Super long DNS times intermittently
-
Hi all. I've been having intermittent issues with DNS lookups failing or taking 10's of seconds to happen. I was finally able to catch these unbound logs:
May 4 19:52:10 unbound 63124 [63124:0] info: histogram of recursion processing times
May 4 19:52:10 unbound 63124 [63124:0] info: average recursion processing time 98.123002 sec
May 4 19:52:10 unbound 63124 [63124:0] info: server stats for thread 0: requestlist max 123 avg 22.3883 exceeded 0 jostled 0
May 4 19:52:10 unbound 63124 [63124:0] info: server stats for thread 0: 29610 queries, 11626 answers from cache, 17984 recursions, 0 prefetch, 0 rejected by ip ratelimiting
May 4 19:52:10 unbound 63124 [63124:0] info: service stopped (unbound 1.13.1).Not 100% sure what DNS recursion means, but 98 seconds as an average seems super wrong/bad. My other Google search show sub 1 second avg dns recursion times. I've tried having my pfSense SG1000 box as the DNS source vs. pfSense first then going to 8.8.8.8.

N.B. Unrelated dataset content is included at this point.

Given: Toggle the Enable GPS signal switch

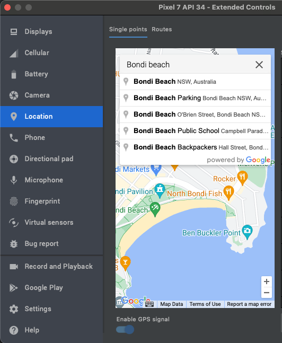Looking at the screenshot, I should 125,329.
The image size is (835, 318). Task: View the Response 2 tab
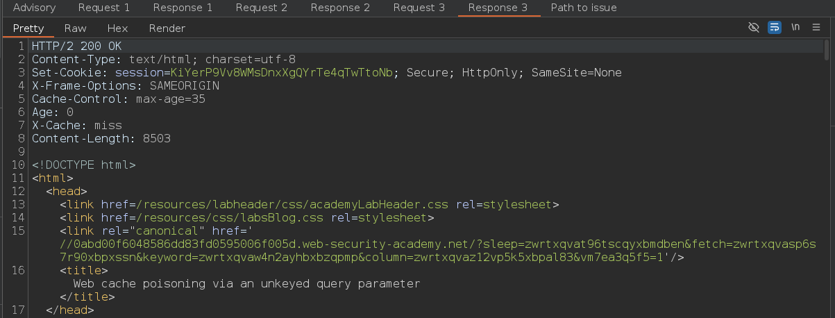[340, 8]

I am trying to figure out why I'm seeing these intermittent super long DNS resolutions, hoping someone can give me some advice based on this log. My Google searches haven't found anything useful. I've looked at Unbound logging levels, but the next most detailed one generates 20+ logs per each DNS lookup and it's too much to even look at.
Thanks for your ideas.
-
@mark-dodrill said in Super long DNS times intermittently:
I've tried having my pfSense SG1000 box as the DNS source vs. pfSense first then going to 8.8.8.8.
Use the default resolver DNS settings.
With only one (1 !) exception :
Do NOT check this :
( It's ok check this option when you fully understood the consequences )
I'm pretty sure that pfSense (Netgate) doesn't want you to communicate all your private DNS info to some known (8.8.8.8) or unknown company. The exception might be that you have a contract with these entities.
-
@gertjan Thanks for the thoughts here. I've tried it both with and without this check box being checked, with the same results, unfortunately.
I think I have all the DNS Resolver settings reverted to defaults: Enable DNS Resolver checked, port 53, default SSL/TLS cert, SSL Port 853, All network interfaces, all outgoing network interfaces, DNSSEC checked, all other options unchecked.Also, in System, General Setup, DNS Resolution Behavior. I presume the best option would be use Local DNS, fall back to Remote DNS, since it is default. Is that correct?
Do you happen to know how to dig into exactly which DNS lookups took so long? Maybe I can take that up with my ISP?
-
@mark-dodrill said in Super long DNS times intermittently:
Is that correct?
Yep.
@mark-dodrill said in Super long DNS times intermittently:
Do you happen to know how to dig into exactly which DNS lookups took so long
Get more details.
What part takes so long ?Ask dig again :
dig forum.netgate.com +trace
and you see it talking to one of the root name servers.
Then to of of the TLD servers.
Then to one off the (at least two) domain name servers.
So it get a result for A - the default query.If the "root name servers" was slow, everybody on the net would suffer. These are not just 13 servers somewhere : they are cloned everywhere.
Same thing for the TLD's.The third step : the final query to the domain name servers could take a while, as there are tyically only 2 or 3 of them. And no CDN's.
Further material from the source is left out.